What complicates matters further is that each of these four agencies may apply different standards in distinguishing between an employee versus an independent contractor. Currently, the USDOL uses a much broader definition of “employee” than the IRS. Additionally, Alabama’s DOL and DOR typically rely on the “common law” or “20-factor test” codified by the IRS in the 1980s and ironed out through subsequent cases, although their interpretations of that test may vary from the IRS’s own determination or the countless court cases. The USDOL has pressured state DOLs over recent years, however, to drop the 20-factor test and adopt the USDOL’s more expansive test. While Alabama has pending legislation (HB 408) that seeks to provide clearer and more consistent guidelines on the independent contractor designation and make uniform the use of the IRS’s applicable test (currently, the 20-factor test along with the Revenue Act of 1978 Section 530 “safe harbor”), confusion will remain so long as the IRS, USDOL, and each state DOL or DOR applies its own standards. 

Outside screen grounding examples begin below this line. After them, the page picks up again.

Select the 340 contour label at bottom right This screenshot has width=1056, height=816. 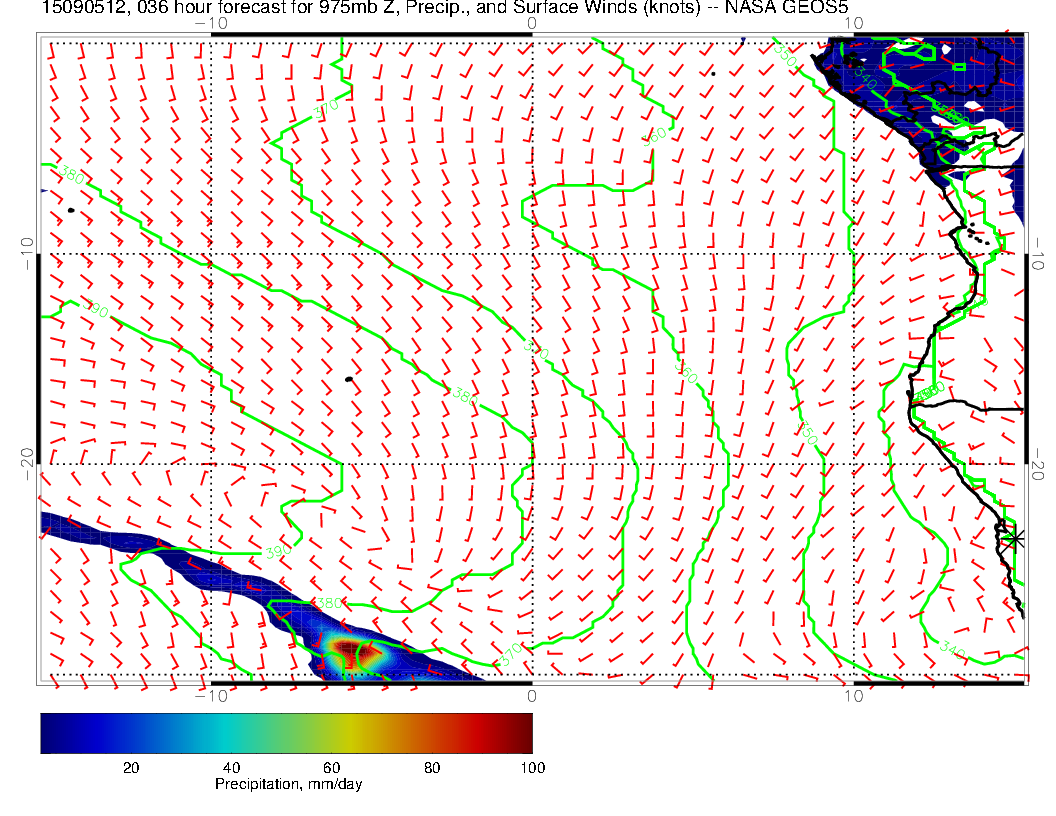[954, 650]
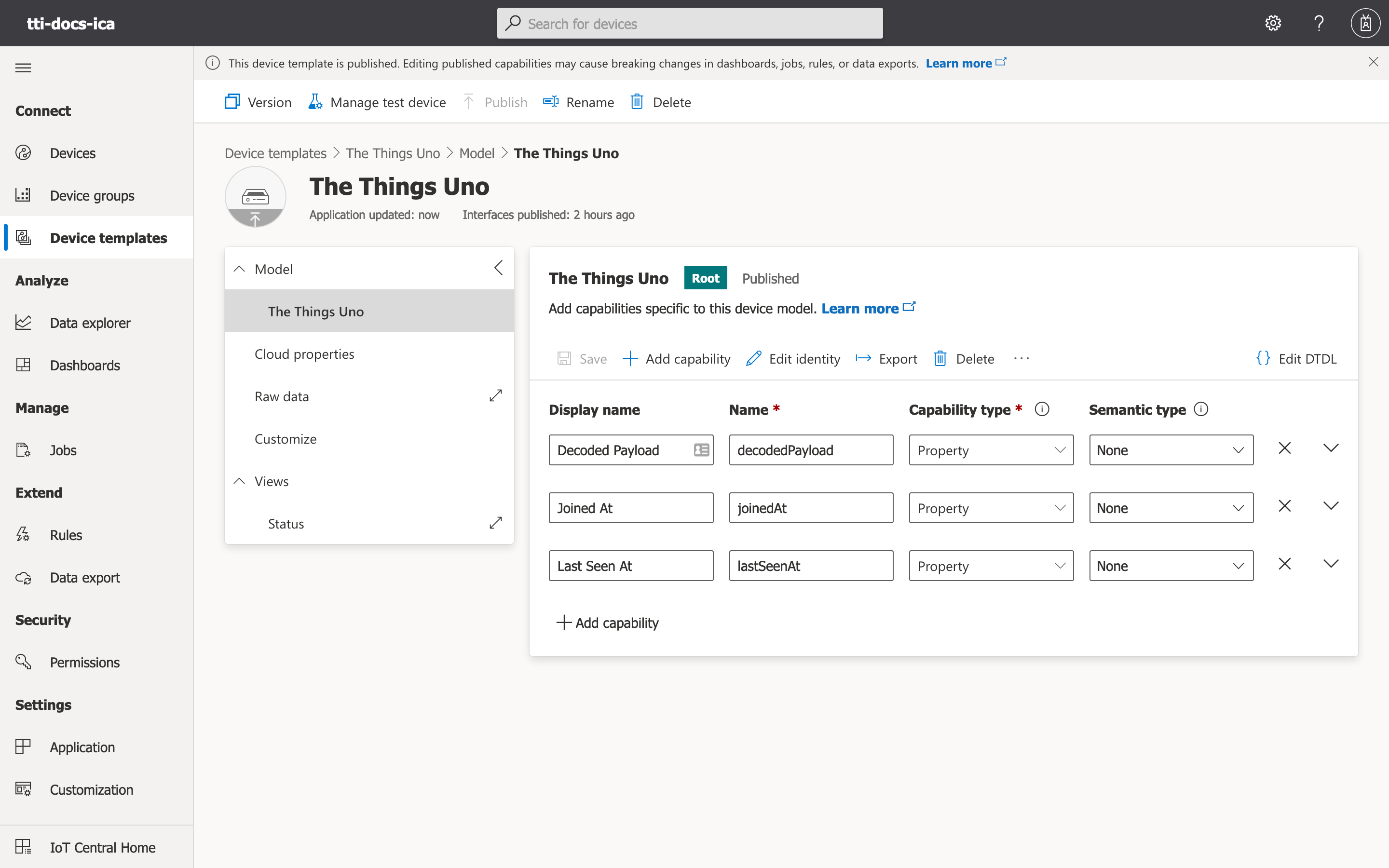Open Status view expand arrow icon

pos(495,523)
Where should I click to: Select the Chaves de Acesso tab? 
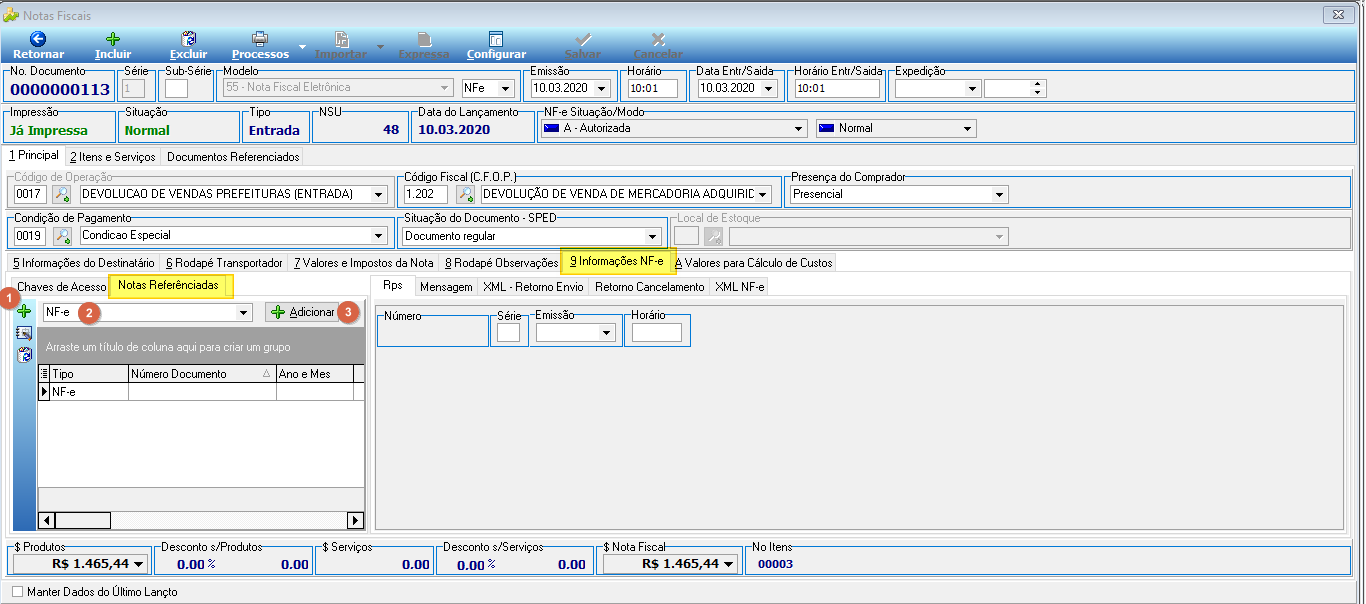pos(61,287)
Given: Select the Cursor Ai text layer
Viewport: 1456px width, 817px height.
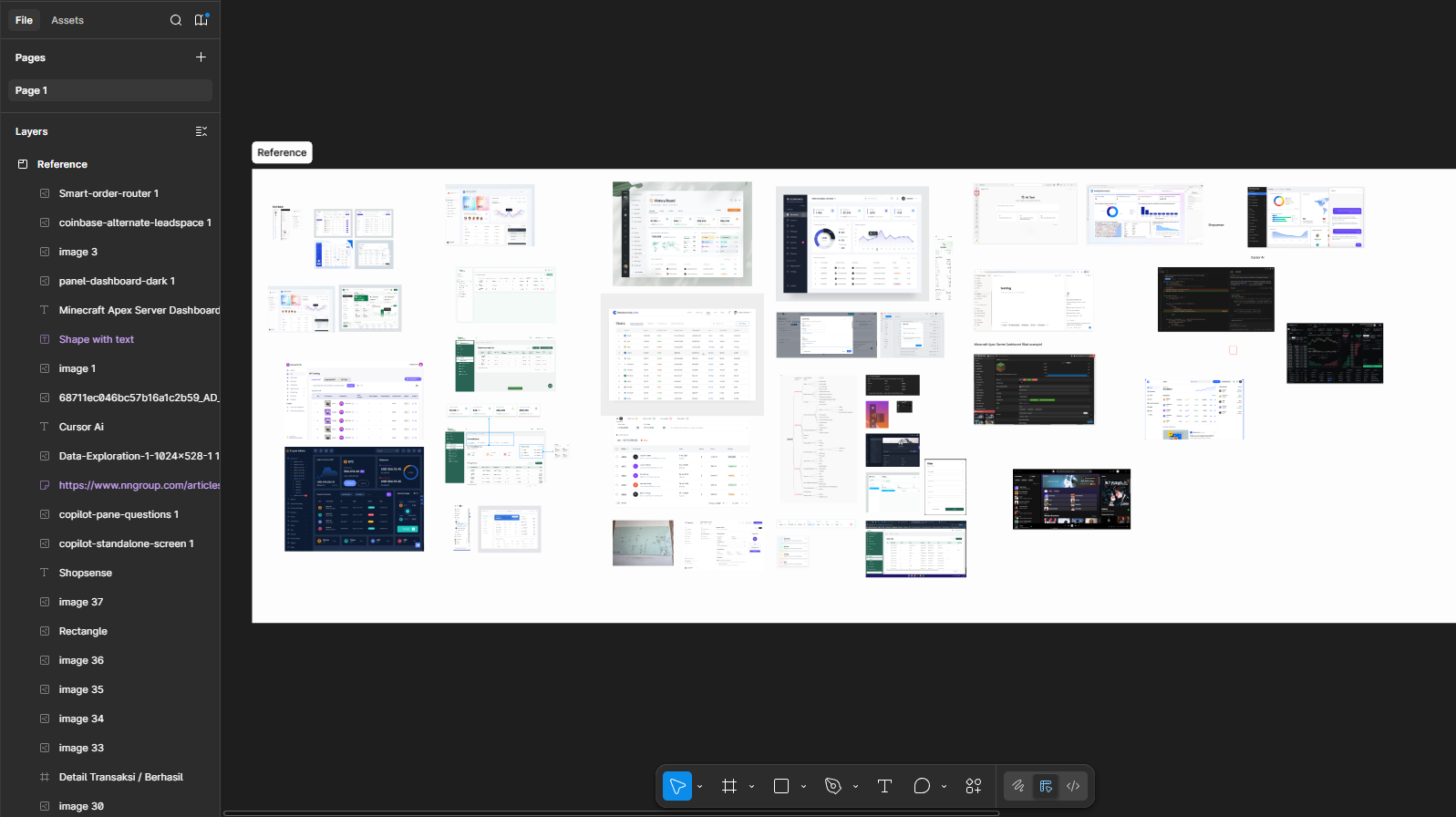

On March 10, 2021, Congress passed its third round of pandemic assistance, known as the American Rescue Plan Act of 2021. This act extends the CARES Act unemployment provisions until September 6, 2021, and like the first two rounds of the CARES Act legislation, contains pandemic unemployment assistance for self-employed individuals, including independent contractors. Although independent contractors already receiving pandemic unemployment assistance will not be required to reapply, those who are newly eligible (or newly applying) must submit an application for benefits under the new stimulus act. Businesses should be concerned about independent contractors submitting applications for benefits without specifying that they are indeed self-employed, or worse yet, listing your business as the “employer.” At best, this will create confusion. At worst, this could result in legal exposure for businesses if these applications are maintained and later construed as records that those independent contractors are actually employees. 

Companies that have used independent contractors in the past and plan to continue doing so in the future need to take inventory of the nature of their independent contractors’ work performed and compensation received. Businesses can be better prepared to challenge an audit with a few simple steps, including designating a single human resources representative or counsel to review all claim notices for pandemic unemployment assistance; implementing and periodically reviewing clear independent contractor agreements; monitoring the applicable independent contractor criteria in your jurisdiction; and collecting relevant information on current independent contractors to support their classification, including the length of time they’ve been performing services for your company.

If your company receives notification from the relevant state agency or otherwise learns that an independent contractor is claiming unemployment benefits without specifying that he or she is self-employed, you should appeal that claim and seek a hearing on a timely basis. Absent a challenge to that designation, a company may find itself subject to a final determination that the individual is indeed their employee, which could result in a broader conclusion by that agency (or other state or federal agencies) that all workers in a similar role are also misclassified employees.